2022-01-20 09:38:11 | スイス
2010年6月、イタリアとスイスを結ぶ難所にある「悪魔の橋」を訪れた。

●昔話
ロイス川の激流に苦労していた村人。
ある日悪魔がやってきて「橋をかけてやってもいいが、代わりに最初に渡る者の命をくれ」と言った。
承諾した村人だったが、完成すると最初にヤギを渡らせた。
「約束が違う!」と怒った悪魔(冒頭写真の絵)
恐ろしさに震えたおばあさんが悪魔にむかって十字をきるとへなへなと力を失い、持ち上げていた大石を取り落して消えてしまった。

その大石は道路工事のために下流へ移動させられて現存するが、移動の祟りで事故が多かったと伝わる。

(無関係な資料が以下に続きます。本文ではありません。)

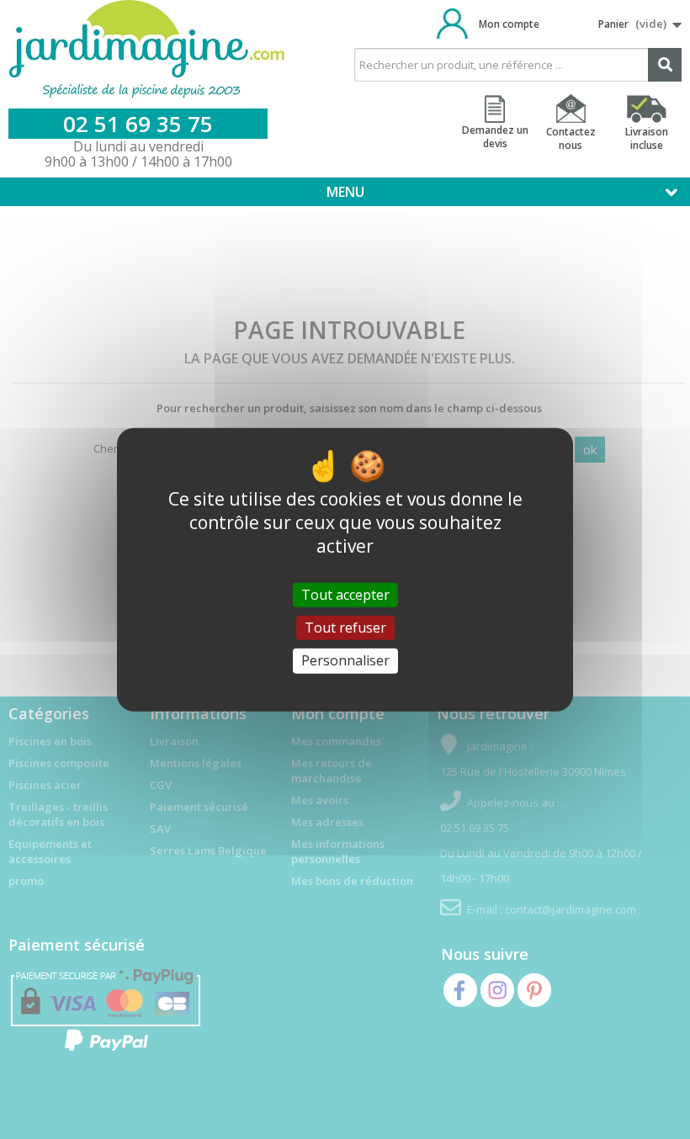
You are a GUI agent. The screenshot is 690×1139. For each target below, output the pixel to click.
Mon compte (509, 24)
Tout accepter (345, 594)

↑現存する橋は悪魔がかけたのではなく、1830年に馬車も通れる広さでかけかえられたもの(手前)
※うしろに見えるのは鉄道用↑

ネットでみつけた↑1587年ごろにかけられた現存しない石の橋(手前)↑こちらも悪魔がかけた?(笑)わけはないが、1799年にロシア軍とナポレオン時代のフランス軍の激闘があった場所。

↑1803年にターナーが画いた「悪魔の橋」は、現実離れしている↑

↑現地にあるロシア人のレストランにあった絵が、戦いの様子を感じさせてくれる↑

↑戦闘二百年記念碑が1999年9月25日に序幕された↑
スイスを訪れるロシア人団体の多くが、この「生涯負けなし」のスヴォーロフ将軍の戦跡を訪れる↑
ロシア人には超有名な歴史上の人物らしい。
**
この日、アンデルマットからの峠道はクラシックカーがいっぱいだった。

ヨーロッパの車道楽がスイスの山々を背景にドライブを楽しんでいた。

↑冒頭の絵の描かれた、新しい「悪魔の橋」たもとにある駐車場にバスを停めて歩くことにする。

↑1830年にかけられた橋は最新の橋の斜め下に位置している↑
道はぐるりとまわり最新の橋の下をくぐる。

ちょっとわかりにくい構造。

地元の?学習グループが座りこんで話をきいている↑

お昼をずいぶんまわったので軽く食べたいけれど↓さっきバスを降りたところでみかけたこの看板の一軒だけしかない↓

レストラン「悪魔の橋」↑朝八時からあけてます
「アルプスチーズ、ヤギチーズ、売ってます↑」
ルツェルンのビール会社のロゴが入っている。

幸い席が空いていた。

壁には↑メヴェージェフ(当時のロシア大統領)の写真↑とサーベル

↑先込式のマスケット銃

↑スヴォーロフ将軍の肖像と

↑ワインも「キュヴェ・スヴォーロフ」

↑お店の方もロシア人だった

メニューはいたってシンプル(^^)

しかし、この石づくりのがんじょうそうな一軒家↓いったいいつごろからのモノだろう。

外壁にうっすらフレスコ画の跡

古い写真を調べていくと1934年に撮られた航空写真に↑
↑左下でヘヤピン形に折れ曲がった道のところに写っている↑
いつごろロシア人御用達の店になったのかはわからないが、
この峠の古戦場を訪れるロシア人たちを迎えるロシア人のお店があるのは良いことだ。
同じロシア語でいろんな話をしてくれているのだろう。

↑近くにはまだまだ多くのロシア語の記念碑がある。